A new interest quiz was designed to reduce overwhelm and guide clearer decisions, increasing completion and improving user confidence.
role
Senior Product Designer
Client
Tertiary Education Commission
MY IMPACT
Led UI design and contributed across UX, collaborating with stakeholders and developers to deliver a streamlined, intuitive quiz experience that improved usability, engagement, and user confidence.
pROBLEM
Existing career tools felt long, outdated, and overwhelming, leading to disengagement before completion.
Users struggled to understand how their answers translated into meaningful work areas and career pathways, reducing trust in the results.
The experience also needed to resonate with younger audiences while operating within a complex government content ecosystem.
User
mindsets
We identified key user mindsets that shaped how the quiz guides, paces, and presents information.
These insights guided progressive steps to reduce overwhelm, simplified entry points, and informed visual cues and language to support comprehension across all users.
RESEARCH INSIGHTS
Here is what we learned about our users through research and user interviews.
Users wanted a quick, clear, and approachable quiz.
Results needed to feel meaningful and trustworthy.
Visual cues and simple language were key to keeping engagement high.

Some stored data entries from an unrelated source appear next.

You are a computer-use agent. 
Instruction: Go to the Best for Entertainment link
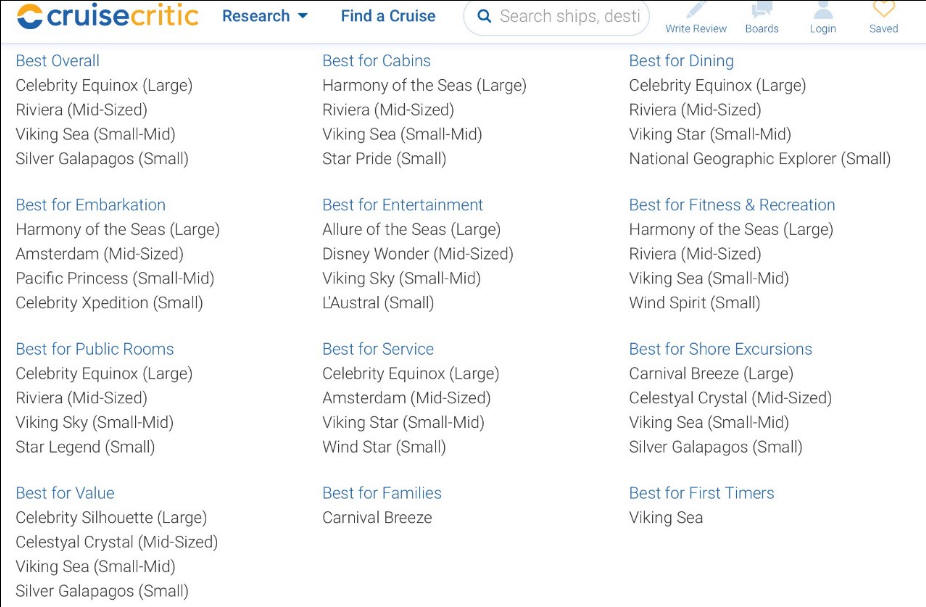[x=402, y=205]
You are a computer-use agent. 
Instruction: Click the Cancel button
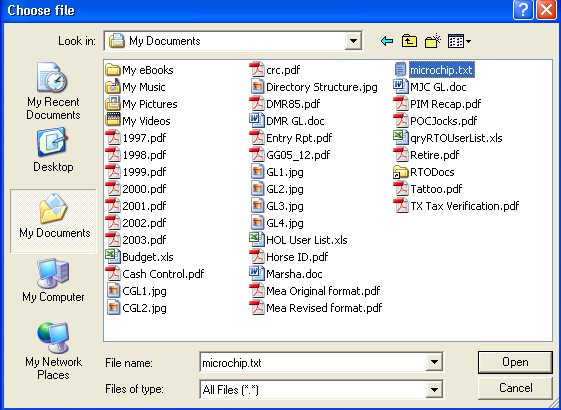(515, 388)
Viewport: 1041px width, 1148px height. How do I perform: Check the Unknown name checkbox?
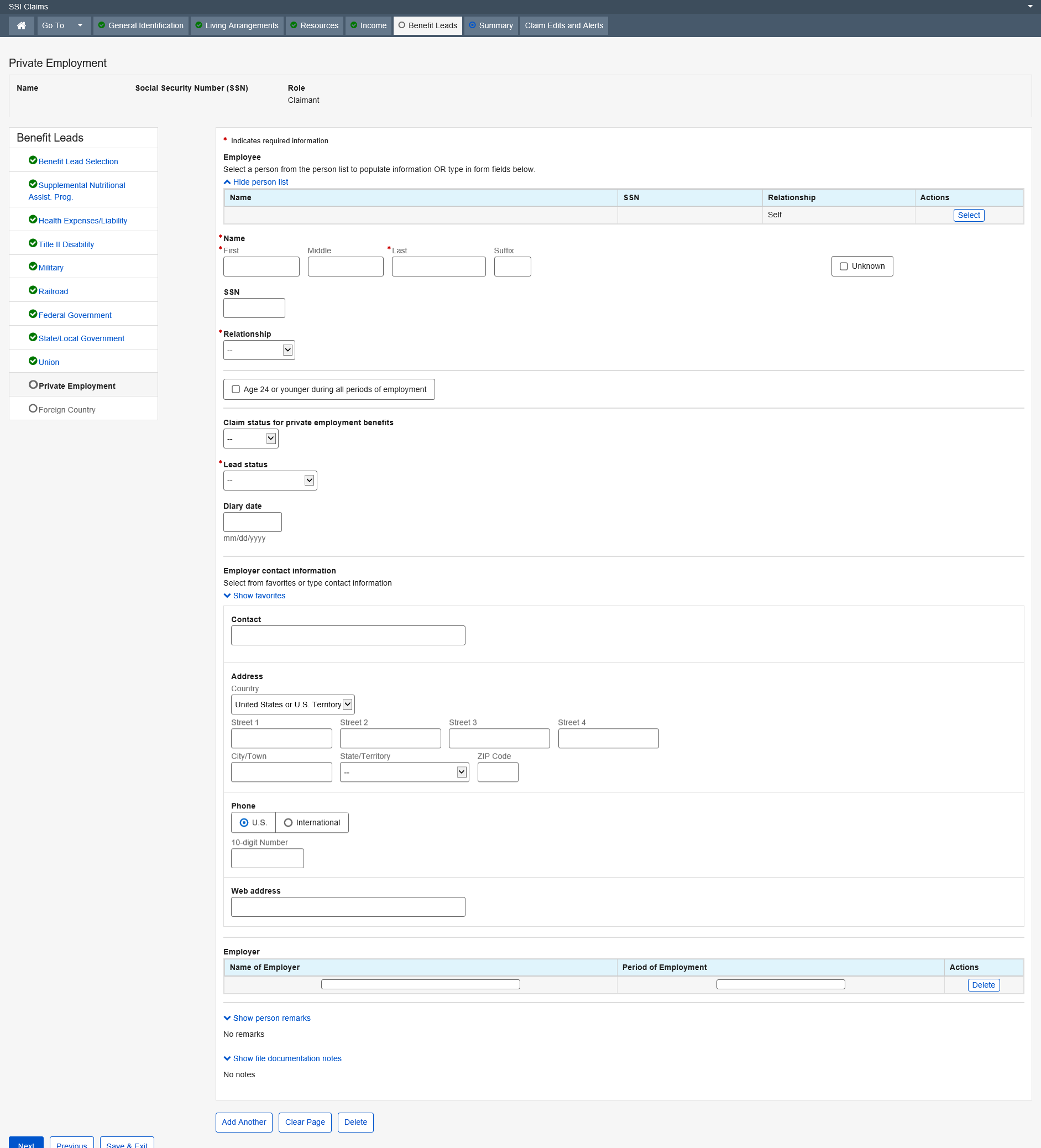coord(844,267)
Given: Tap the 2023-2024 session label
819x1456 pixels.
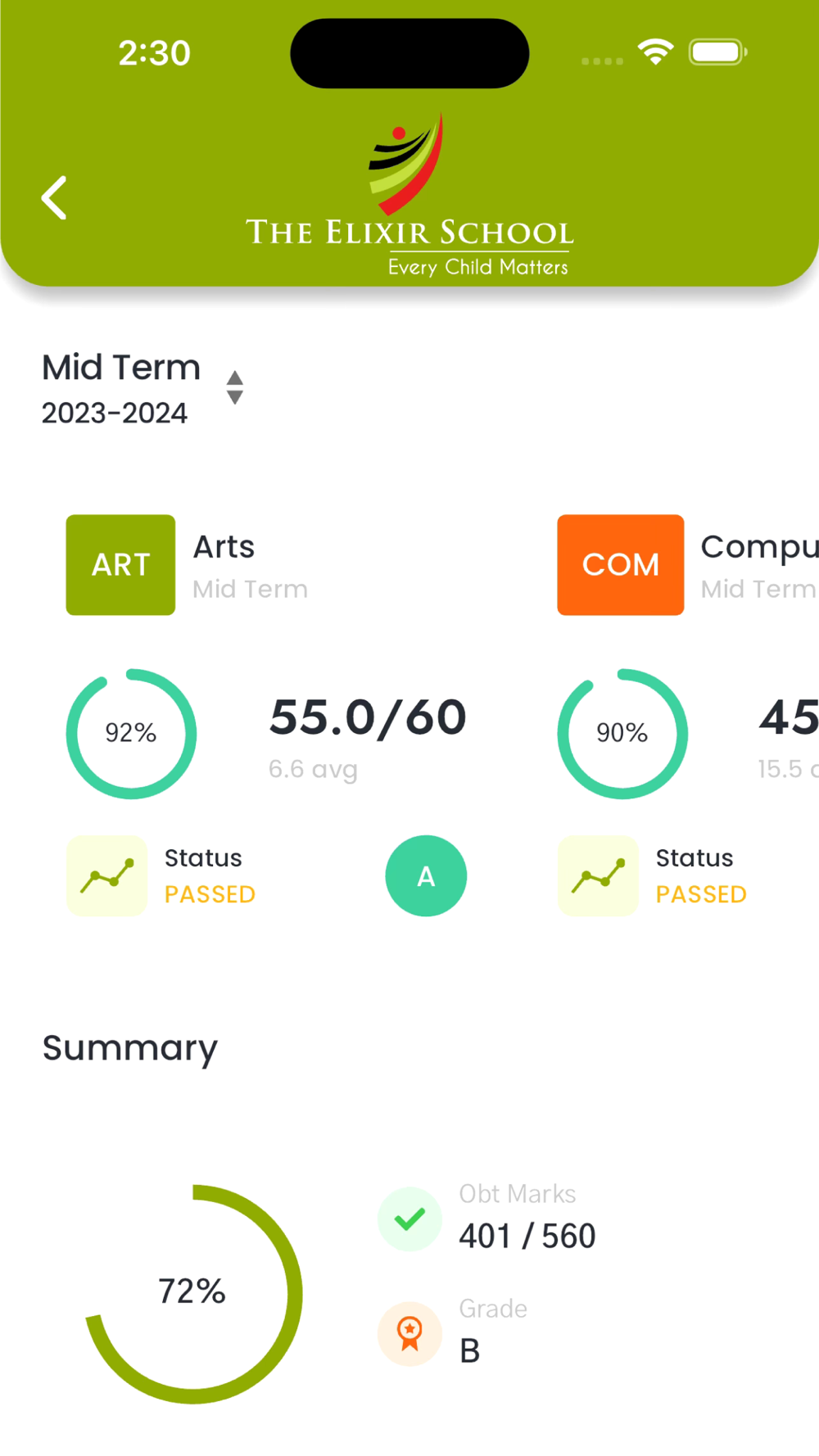Looking at the screenshot, I should (115, 413).
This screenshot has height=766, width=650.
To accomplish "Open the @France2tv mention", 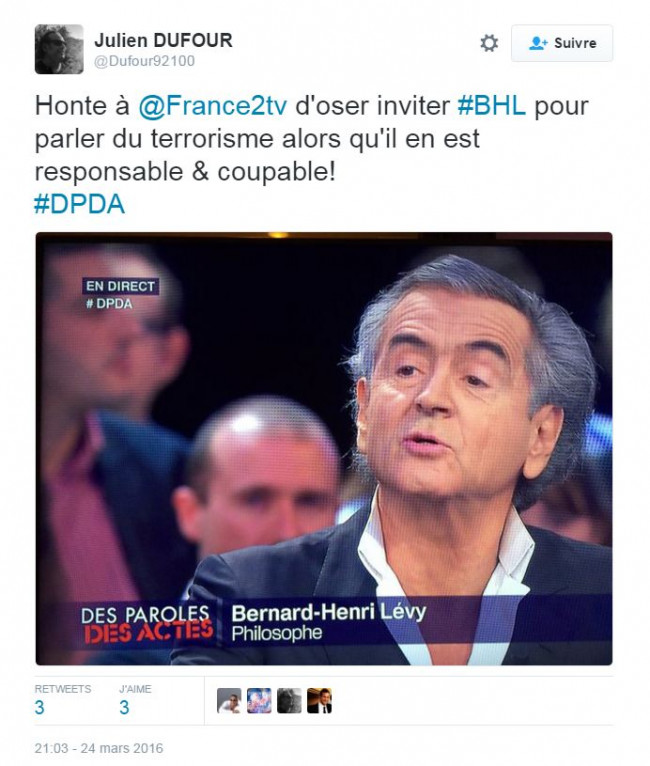I will [212, 106].
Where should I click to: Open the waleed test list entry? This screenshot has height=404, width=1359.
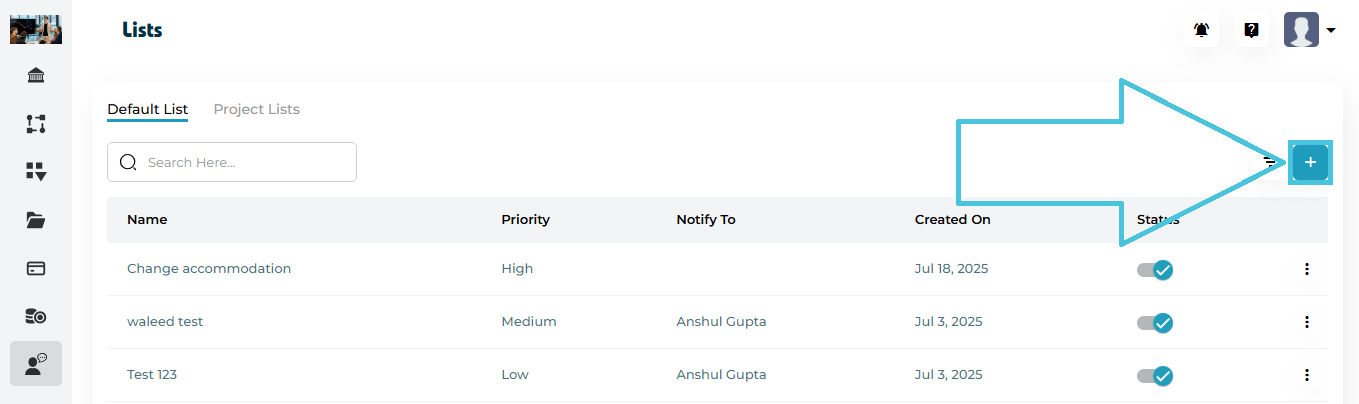165,322

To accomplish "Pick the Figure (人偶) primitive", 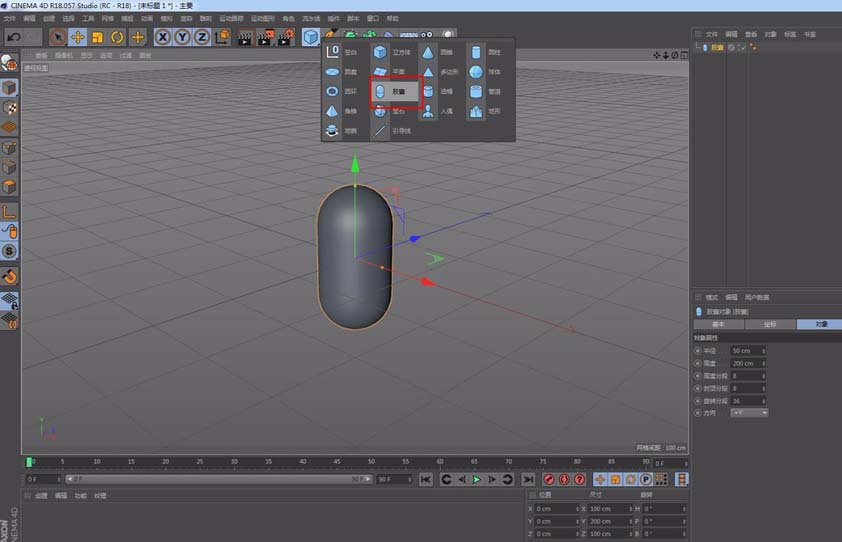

Access had to work for both logged-in and logged-out users without compromising privacy.
SOLUTION
A new interest quiz simplifying career exploration, guiding users step-by-step and making results clear.
Key design principles shaped layouts, interactions, and prototypes, creating an intuitive, engaging experience for diverse users.
Reduce cognitive load and guide users step-by-step.
Make logic visible to build trust.
Design for clarity and scalability.
user
testing
Conducted classroom and online usability sessions and used Hotjar and Google Analytics to uncover friction points and guide iterative improvements for a clearer, more engaging quiz experience.
Here is what we learned about our users through user testing.
Users preferred multiple-choice questions; some wanted an “Unsure” option.
Users found it unclear how to start or reach the quiz, with too many steps or hard-to-find entry points.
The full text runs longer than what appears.